PRE-RAPHAELITE WOMEN ARTISTS’ PORTRAITS


Yesterday I gave a very enjoyable talk at the Wallace Collection to ArtFund members about female artists in the Pre-Raphaelite movement from around 1850 to 1910, so here’s an opportunity to post two of my favourite images:
Lizzie Siddal’s painfully honest self-portrait from 1853-4, in oils, her only attempt in that medium and very creditable for its exactly-observed unglamourised self-image:  one feels sure this is what she saw in the mirror and strove to represent.  Artists’ early self-portraits are often very engaging for the element of naivety that informs prentice work – the endeavour is technically challenging, which precludes too much presentational sophistication.  Usually.  Rossetti’s early self-portrait in chalks is  a carefully-constructed image of the young artist as Romantic poet, with flowing locks.

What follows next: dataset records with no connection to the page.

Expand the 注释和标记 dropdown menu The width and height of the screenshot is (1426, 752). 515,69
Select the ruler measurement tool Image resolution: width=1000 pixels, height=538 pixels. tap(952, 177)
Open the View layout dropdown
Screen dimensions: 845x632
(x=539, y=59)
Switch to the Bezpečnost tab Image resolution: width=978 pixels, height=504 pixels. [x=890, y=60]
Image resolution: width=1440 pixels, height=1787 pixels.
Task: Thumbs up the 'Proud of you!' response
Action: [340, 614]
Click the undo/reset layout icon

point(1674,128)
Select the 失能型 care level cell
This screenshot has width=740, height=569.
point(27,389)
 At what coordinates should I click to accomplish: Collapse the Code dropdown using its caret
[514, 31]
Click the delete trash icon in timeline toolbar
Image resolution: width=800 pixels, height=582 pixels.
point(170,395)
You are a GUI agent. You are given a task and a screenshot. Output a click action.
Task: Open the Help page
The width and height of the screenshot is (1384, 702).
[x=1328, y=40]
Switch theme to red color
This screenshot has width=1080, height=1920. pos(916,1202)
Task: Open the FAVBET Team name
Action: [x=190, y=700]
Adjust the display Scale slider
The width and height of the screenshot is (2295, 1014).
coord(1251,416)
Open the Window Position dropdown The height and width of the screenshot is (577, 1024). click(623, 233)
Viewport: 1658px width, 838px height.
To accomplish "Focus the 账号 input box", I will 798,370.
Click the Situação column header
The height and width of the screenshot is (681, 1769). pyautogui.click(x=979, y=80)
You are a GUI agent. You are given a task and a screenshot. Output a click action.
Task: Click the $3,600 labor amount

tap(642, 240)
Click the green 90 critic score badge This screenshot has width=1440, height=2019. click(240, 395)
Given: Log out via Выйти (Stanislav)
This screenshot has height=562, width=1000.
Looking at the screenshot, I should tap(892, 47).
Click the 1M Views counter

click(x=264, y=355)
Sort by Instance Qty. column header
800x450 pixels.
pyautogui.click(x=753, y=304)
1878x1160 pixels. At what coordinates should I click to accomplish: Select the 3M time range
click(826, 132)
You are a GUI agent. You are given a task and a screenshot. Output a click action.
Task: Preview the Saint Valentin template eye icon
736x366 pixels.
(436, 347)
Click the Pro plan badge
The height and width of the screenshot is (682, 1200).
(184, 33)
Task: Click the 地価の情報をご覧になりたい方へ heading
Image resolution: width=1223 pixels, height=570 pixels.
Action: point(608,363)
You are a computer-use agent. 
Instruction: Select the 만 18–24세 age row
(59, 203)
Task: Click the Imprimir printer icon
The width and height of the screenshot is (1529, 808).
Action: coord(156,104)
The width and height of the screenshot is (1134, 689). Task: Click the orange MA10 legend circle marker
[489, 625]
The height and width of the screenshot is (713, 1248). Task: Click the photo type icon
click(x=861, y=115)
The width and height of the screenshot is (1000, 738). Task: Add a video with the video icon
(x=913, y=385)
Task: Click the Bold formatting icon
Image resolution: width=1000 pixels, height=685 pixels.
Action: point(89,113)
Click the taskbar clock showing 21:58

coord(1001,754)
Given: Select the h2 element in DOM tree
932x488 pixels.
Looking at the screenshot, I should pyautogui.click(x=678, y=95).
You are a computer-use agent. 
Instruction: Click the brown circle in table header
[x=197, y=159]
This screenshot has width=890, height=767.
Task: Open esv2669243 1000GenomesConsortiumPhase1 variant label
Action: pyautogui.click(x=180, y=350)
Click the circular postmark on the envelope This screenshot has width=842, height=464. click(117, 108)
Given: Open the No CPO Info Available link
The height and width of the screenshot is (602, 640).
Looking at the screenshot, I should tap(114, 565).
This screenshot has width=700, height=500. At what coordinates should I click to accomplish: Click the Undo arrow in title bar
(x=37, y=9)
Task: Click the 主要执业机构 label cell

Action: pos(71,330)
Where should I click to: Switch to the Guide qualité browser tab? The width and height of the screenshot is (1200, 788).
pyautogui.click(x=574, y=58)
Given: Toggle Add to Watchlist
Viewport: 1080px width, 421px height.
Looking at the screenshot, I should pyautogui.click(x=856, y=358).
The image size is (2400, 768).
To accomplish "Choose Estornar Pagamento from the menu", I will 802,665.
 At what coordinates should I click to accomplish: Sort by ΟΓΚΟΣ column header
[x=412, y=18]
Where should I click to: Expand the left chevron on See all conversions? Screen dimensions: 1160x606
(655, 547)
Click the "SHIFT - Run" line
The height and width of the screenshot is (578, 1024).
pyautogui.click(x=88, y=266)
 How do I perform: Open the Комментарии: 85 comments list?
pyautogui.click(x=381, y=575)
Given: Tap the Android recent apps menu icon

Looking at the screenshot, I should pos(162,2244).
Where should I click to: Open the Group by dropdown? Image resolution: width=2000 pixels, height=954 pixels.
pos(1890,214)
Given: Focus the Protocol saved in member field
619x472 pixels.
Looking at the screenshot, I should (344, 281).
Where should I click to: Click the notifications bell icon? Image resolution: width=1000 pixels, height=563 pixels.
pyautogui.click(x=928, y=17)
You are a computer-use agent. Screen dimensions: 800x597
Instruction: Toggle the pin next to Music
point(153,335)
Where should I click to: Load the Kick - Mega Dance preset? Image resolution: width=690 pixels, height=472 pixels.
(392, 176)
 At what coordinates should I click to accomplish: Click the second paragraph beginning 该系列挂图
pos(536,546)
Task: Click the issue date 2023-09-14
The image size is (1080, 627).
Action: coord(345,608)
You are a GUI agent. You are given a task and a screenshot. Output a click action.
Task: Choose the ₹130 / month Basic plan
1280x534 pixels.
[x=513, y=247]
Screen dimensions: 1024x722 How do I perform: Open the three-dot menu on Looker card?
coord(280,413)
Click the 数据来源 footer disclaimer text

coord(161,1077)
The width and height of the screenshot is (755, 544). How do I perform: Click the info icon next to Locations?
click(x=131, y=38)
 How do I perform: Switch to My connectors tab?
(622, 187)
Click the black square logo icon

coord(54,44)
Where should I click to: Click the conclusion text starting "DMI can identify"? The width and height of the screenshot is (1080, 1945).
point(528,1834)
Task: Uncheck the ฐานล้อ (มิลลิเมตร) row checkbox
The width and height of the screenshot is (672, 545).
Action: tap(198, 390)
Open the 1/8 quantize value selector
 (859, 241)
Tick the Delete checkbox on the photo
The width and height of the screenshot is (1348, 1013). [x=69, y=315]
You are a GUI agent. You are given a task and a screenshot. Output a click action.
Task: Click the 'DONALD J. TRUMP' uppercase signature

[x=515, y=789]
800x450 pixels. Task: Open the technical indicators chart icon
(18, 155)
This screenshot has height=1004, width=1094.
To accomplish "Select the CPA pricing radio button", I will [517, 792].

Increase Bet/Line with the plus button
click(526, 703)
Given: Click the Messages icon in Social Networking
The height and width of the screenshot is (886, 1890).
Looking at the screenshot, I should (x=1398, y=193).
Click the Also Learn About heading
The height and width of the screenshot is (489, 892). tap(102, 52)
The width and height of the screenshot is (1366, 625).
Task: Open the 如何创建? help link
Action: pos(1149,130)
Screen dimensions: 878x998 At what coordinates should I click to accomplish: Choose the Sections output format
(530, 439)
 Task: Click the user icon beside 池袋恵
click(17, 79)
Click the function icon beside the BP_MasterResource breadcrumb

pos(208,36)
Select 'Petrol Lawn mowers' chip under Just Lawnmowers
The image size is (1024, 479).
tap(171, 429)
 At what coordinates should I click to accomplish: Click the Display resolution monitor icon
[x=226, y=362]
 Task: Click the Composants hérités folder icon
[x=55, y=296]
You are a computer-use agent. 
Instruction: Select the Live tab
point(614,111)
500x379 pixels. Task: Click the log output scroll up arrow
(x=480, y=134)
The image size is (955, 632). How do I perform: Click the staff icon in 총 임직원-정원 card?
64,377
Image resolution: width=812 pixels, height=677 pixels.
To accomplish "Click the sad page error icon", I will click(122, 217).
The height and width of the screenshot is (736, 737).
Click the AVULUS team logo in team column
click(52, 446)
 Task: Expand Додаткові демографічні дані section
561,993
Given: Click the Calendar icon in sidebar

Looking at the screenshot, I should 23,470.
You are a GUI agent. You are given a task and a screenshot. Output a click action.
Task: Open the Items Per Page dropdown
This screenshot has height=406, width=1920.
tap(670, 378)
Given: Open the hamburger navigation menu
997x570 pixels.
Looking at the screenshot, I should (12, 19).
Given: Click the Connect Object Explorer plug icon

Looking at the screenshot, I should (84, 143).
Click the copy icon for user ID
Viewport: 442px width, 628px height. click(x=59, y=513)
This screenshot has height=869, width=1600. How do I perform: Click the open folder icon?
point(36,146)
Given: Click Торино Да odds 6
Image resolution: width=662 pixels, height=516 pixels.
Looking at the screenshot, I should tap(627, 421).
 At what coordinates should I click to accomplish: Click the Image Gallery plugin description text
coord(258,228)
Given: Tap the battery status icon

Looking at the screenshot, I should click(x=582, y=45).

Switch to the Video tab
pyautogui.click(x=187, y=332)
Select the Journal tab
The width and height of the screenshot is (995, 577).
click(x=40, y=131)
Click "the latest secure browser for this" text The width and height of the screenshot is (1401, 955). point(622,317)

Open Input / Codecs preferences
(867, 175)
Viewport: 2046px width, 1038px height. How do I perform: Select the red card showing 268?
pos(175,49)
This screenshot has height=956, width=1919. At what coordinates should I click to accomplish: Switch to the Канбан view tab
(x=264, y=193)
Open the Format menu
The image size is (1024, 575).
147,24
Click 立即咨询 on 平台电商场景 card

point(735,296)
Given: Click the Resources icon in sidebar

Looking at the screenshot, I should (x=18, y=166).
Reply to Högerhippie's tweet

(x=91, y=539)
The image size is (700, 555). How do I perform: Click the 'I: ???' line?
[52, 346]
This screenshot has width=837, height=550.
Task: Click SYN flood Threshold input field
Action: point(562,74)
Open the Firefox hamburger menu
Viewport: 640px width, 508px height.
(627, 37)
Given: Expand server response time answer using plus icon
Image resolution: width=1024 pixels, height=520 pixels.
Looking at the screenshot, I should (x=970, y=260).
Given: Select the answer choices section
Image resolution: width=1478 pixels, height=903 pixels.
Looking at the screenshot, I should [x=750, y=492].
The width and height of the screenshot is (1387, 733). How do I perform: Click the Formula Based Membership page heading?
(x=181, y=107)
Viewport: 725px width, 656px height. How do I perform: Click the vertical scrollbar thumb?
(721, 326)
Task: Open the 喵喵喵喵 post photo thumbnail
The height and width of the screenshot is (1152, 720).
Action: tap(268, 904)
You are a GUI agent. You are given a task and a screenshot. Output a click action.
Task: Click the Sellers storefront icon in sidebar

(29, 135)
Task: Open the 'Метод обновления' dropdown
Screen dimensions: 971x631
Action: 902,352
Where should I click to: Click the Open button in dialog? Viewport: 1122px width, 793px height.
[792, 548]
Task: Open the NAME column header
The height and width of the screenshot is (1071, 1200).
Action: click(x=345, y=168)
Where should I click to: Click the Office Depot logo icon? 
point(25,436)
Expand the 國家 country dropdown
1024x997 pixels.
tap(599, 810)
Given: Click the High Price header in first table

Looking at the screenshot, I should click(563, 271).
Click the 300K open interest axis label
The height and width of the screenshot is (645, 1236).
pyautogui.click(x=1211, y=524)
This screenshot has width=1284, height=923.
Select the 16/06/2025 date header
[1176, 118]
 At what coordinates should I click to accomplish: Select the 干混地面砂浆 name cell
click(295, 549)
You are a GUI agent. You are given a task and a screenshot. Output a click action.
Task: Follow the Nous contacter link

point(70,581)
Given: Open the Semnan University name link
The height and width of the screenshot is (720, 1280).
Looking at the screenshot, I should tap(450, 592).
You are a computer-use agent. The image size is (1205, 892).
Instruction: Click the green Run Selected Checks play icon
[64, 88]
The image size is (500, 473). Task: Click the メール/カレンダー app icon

At the other end of the period:  Evelyn de Morgan’s study of Janey Morris in old age  (mid-60s) for the painting The Hour Glass, a decorative medievalising meditation on time.  Like Siddal’s self-portrait, although in no way naïve, the study refuses to flatter a figure whom Rossetti’s praise, pictorial and personal, had elevated to the status of ‘Pre-Raphaelite beauty’ despite her very evident plainness. It shows Janey’s now grey hair, her heavy brows and strong features, with an expression of inward anxiety, hinting at distress, which corresponds to her features in repose as shown in photographs.  
Both Lizzie and Janey lacked vanity and had no delusions about their alleged ‘beauty’.  It’s a pity people persist in perpetuating the myths.  But that of course is what Pre-Raphaelitism is all about.
Next up: a talk on Pre-Raphaelite women artists in the Isle of Wight.   Not the best-known aspect of the movement, but worth exploring.